Cassiopeia provides an end-to-end pipeline for analyzing single-cell lineage tracing experiments:
-
Preprocessing: Converts raw sequencing data into formats suitable for phylogenetic analysis, including filtering, error correction, and allele calling.
-
Tree Reconstruction: Implements various algorithms (greedy, distance-based, spectral, and integer linear programming) to reconstruct phylogenetic trees from mutation data.
-
Simulation: Generates synthetic phylogenetic trees and associated data for testing and validating analysis methods.
-
Visualization: Offers both local and cloud-based options for visualizing phylogenetic trees and associated data.
-
Analysis Tools: Provides utilities for parameter estimation, fitness calculation, evolutionary coupling analysis, and various tree metrics.
-
Tree Comparison: Implements methods for comparing phylogenetic trees, such as Robinson-Foulds distance and triplets correct accuracy.
Entry points
The main entry points for the Cassiopeia package are:
cassiopeia/preprocess: For preprocessing raw sequencing data.

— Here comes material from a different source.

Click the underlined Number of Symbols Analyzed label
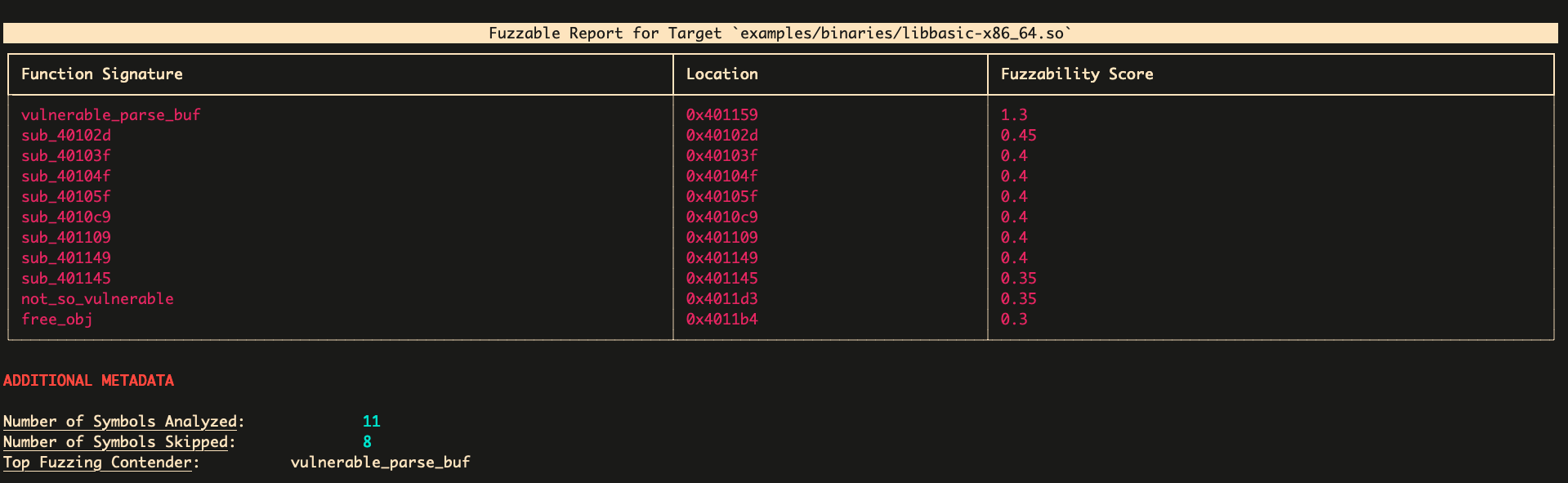The width and height of the screenshot is (1568, 483). pyautogui.click(x=120, y=422)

cassiopeia/solver: For reconstructing phylogenetic trees from processed data.
cassiopeia/simulator: For generating synthetic phylogenetic data.
cassiopeia/plotting: For visualizing phylogenetic trees and associated data.
cassiopeia/tools: For various analytical tools and utilities.
cassiopeia/critique: For comparing and analyzing phylogenetic trees.
The cassiopeia/__init__.py file serves as the main interface, importing and exposing key functionalities from these submodules.
Key Files
cassiopeia/data/CassiopeiaTree.py: Defines the core data structure for representing phylogenetic trees with associated mutation data.
cassiopeia/solver/CassiopeiaSolver.py: Provides the base class for tree reconstruction algorithms.
cassiopeia/simulator/TreeSimulator.py: Offers the base class for tree simulation models.
cassiopeia/plotting/local.py and cassiopeia/plotting/itol_utilities.py: Implement local and cloud-based tree visualization.
cassiopeia/tools/parameter_estimators.py: Contains functions for estimating key parameters from tree data.
cassiopeia/critique/compare.py: Implements tree comparison algorithms.
build.py: Handles the building and compilation of Cython extensions for performance-critical components.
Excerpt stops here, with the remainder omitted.